In “Dark Rain Clouds Be My Messengers,” the eighth song in Andal’s Nacciyar Tirumoli translated by Priya Sarukkai Chabria and Ravi Shankar, Andal addresses the rain clouds. She incorporates the ancient Indian literary tradition of entrusting nature with a message to one’s beloved. “Your great black body is cleaved / By springing lightning,” Andal sings. Her voice weaves through her description of Lord Vishnu, rich in natural imagery, and I find myself wondering whether these lines describe the rainclouds or hint at a description of Vishnu himself, who is also said to have skin the colour of rainbearing clouds. I wonder if Andal is so immersed in her love for Vishnu that she finds herself wandering into these indistinguishable layers of meaning. Chabria couples this with a scattering of words, a shadow of the combined poetic voice: thundering your name, it reads.
Andal was a ninth century Tamil mystic poet who fell in love with the god Vishnu. She is worshipped as one of the twelve Vaishnava saints known as the Alvars. Chabria’s and Shankar’s translation takes songs that I have heard in congregational worship and complements them with a new, contemporary familiarity.
The collection constantly negotiates the concept of familiarity. Andal familiarises the unfamiliar. Each song in Nacciyar Tirumoli closes with a kind of devotional refrain that promises the one who recites these verses a path to Vishnu himself. “Those who with true devotion house these pure / Tamil verses in their hearts and sing them will forever / Be showered with grace by Vengadam’s lord,” Andal voices. Having learned to perceive this refrain in a devotional sense, an essentially poetic interpretation captivates me. Reading it through both layers affirms to me that Andal is taking me across the unfamiliar terrain of being rapturously in love with Vishnu. However, there is also an inherent familiarity for me, conveyed through the images that Andal invokes. She negotiates intimacy by channeling the overwhelmingly romantic and devotional through the lens of the comforting natural world.
Andal describes her god and her unbearable love through images that evoke her surroundings. In “White Conch from the Fathomless Sea,” she wonders aloud, “Camphor aflame? Or budding lotuses? What is / the scent of his sacred breath?” I wonder if Andal herself understands god through nature or if she is using these metaphors for me. Her love and instinctive incorporation of nature into her song-poetry is so implicit that it almost does not bear spelling out. The Kuyil bird, the conch, the rainclouds, the flowers are her confidantes. There is a lingering sense that she has fallen in love with nature long before she has fallen in love with Vishnu – the intimacies of the two grow alongside each other. “White conch whirled / from the ocean of time, like you I long to sip / from Madhavan’s coral lip,” she sings of her longing, infusing the arresting beauty of nature with a beautiful eroticism.

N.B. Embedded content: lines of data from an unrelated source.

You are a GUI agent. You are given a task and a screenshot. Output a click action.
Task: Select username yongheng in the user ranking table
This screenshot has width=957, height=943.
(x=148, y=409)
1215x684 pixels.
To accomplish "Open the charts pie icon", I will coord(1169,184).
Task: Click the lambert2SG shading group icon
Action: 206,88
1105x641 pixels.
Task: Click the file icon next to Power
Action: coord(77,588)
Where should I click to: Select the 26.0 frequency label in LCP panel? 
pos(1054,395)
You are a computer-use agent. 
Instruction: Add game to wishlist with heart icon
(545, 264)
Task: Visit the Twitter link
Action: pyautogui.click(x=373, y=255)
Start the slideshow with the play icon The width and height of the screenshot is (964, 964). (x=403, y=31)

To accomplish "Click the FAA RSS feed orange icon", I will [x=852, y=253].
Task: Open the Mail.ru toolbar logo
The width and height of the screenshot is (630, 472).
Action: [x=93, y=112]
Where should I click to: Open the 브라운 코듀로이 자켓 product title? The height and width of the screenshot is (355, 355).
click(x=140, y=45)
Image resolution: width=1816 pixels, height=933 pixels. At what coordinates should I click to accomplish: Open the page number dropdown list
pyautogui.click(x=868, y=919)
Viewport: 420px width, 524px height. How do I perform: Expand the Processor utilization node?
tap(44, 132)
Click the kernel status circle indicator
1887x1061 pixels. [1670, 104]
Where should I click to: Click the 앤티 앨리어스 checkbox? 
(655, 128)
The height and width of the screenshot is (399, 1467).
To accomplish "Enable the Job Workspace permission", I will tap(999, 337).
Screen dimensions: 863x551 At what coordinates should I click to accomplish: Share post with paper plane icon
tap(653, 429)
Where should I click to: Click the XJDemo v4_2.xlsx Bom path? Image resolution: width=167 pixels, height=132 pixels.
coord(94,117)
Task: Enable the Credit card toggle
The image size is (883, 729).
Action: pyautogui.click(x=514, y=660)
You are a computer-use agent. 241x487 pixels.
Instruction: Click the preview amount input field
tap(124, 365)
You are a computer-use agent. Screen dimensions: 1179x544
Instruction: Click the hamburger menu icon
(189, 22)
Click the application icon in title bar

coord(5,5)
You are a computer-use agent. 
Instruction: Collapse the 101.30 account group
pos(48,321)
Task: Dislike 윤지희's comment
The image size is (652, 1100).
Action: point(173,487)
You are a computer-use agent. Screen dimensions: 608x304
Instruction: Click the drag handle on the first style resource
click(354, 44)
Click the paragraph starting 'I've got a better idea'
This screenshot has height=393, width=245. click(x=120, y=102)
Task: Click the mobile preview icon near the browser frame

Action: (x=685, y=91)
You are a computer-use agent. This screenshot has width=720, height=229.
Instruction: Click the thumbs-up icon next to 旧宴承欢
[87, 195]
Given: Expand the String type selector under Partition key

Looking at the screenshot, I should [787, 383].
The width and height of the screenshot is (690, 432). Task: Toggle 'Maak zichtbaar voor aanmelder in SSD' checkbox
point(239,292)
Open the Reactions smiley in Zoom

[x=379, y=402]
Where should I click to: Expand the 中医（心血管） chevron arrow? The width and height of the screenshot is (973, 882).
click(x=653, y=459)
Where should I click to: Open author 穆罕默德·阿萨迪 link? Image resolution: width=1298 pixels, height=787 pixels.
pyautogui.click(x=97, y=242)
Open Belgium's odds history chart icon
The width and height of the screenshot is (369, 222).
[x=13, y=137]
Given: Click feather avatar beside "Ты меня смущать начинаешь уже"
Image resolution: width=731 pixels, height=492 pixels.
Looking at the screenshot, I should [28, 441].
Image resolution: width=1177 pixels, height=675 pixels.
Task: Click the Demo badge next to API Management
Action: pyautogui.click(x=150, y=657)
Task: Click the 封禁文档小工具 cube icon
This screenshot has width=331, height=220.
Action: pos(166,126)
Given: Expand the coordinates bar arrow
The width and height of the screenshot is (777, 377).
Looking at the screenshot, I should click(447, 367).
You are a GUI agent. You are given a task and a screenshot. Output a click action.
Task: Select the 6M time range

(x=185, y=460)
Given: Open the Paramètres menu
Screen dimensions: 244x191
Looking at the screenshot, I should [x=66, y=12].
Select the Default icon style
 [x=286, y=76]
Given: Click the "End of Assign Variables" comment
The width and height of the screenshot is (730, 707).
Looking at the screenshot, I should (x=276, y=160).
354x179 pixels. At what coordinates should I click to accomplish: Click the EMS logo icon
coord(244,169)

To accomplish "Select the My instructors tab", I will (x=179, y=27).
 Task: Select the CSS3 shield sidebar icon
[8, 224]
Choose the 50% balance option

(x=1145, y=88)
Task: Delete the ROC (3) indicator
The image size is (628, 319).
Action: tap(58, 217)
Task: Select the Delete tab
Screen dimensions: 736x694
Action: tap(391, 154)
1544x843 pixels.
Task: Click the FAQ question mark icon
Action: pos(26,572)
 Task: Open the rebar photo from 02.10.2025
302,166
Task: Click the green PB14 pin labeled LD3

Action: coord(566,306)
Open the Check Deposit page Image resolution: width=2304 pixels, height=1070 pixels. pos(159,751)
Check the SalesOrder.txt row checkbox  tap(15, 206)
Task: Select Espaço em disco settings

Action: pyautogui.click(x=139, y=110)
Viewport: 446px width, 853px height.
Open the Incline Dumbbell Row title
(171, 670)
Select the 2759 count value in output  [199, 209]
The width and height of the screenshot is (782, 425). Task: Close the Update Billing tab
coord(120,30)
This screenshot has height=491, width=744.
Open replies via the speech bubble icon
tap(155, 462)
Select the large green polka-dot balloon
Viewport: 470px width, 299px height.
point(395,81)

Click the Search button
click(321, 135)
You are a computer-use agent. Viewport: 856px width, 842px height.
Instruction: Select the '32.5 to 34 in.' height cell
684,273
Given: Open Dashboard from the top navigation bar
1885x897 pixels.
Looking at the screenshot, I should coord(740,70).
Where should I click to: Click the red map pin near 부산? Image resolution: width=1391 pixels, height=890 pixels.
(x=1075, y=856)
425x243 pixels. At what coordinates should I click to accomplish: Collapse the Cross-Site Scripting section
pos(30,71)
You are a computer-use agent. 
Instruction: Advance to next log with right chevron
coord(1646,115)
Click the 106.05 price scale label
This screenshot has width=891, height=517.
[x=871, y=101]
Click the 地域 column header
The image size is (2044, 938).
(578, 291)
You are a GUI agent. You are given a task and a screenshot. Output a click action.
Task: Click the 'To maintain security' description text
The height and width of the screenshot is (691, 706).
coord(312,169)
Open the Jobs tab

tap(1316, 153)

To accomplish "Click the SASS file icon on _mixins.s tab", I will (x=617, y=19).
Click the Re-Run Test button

Here, the natural world is as much a medium as poetry is. Chabria uses language to familiarise the unfamiliar the same way Andal uses nature. The fragmentation of thought inherent to fervour is reflected in Chabria’s form. There are scattered words that complement verse translation; there are lines that defy grouping and there are italics that sound different in my head when I read them. Sometimes they flow from each other, sometimes they do not. Chabria draws the challenging concept of ancient poetry closer to me in an almost temporal sense.
There are times I am left wondering, of the images and emotions Andal invokes, which one is the familiar figure and which the unfamiliar one – am I more familiar with “the discus / Hissing flame;” or the fire she feels within herself in “The Song to Kamadeva, God of Love”? Is a mythological familiarity informing a poetic one or the other way around? Am I more familiar with nature than I am with myself?
The natural imagery in her poetry is not rife with a tone of discovery. Nor does she draw philosophical conclusions on her intimacy with nature. There can be no intimacy, Andal seems to say, if you are one with nature. In the poetic tradition I witness in this collection, there is no difference between nature and poetry. It is an instance of eco poetic tradition that is part of ethnic heritage and here, nature has never been a subject of poetic attention, it is the medium of everything. And Andal sings, “Black clouds forking argent paths / go tell the Knowing One of the ways / of love.”